WHAT THE TASK ASKS
Every line with "computer" in it should be copied from the data.

-------------------------

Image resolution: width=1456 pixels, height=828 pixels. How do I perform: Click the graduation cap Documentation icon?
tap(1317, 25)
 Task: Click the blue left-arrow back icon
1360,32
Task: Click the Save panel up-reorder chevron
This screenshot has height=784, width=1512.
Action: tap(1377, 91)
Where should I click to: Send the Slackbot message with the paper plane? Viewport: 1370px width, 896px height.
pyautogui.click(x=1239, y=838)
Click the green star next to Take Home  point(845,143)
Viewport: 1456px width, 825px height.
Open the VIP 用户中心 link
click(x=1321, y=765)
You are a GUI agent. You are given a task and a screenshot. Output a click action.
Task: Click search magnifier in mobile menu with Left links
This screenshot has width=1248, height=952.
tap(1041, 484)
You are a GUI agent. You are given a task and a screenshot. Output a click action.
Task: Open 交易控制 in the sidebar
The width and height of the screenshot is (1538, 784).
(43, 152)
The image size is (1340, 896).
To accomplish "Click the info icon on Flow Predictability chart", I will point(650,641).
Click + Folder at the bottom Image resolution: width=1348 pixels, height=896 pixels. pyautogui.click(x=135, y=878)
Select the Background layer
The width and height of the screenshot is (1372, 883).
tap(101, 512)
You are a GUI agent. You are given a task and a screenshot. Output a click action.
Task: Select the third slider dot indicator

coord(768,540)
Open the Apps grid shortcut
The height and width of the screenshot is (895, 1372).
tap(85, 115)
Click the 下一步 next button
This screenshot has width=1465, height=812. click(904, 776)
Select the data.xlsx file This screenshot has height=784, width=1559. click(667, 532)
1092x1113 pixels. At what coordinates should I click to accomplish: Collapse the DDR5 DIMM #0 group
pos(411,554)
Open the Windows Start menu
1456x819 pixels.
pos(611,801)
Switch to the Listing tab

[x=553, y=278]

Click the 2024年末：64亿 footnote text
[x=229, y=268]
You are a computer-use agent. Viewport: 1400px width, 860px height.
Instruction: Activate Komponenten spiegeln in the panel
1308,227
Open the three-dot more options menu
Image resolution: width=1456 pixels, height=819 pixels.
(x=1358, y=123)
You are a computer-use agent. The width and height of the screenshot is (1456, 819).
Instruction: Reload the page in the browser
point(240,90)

-------------------------

RESULT OF THE EXERCISE
You are a computer-use agent. Viewport: 1400px width, 860px height.
You are a computer-use agent. The width and height of the screenshot is (1456, 819).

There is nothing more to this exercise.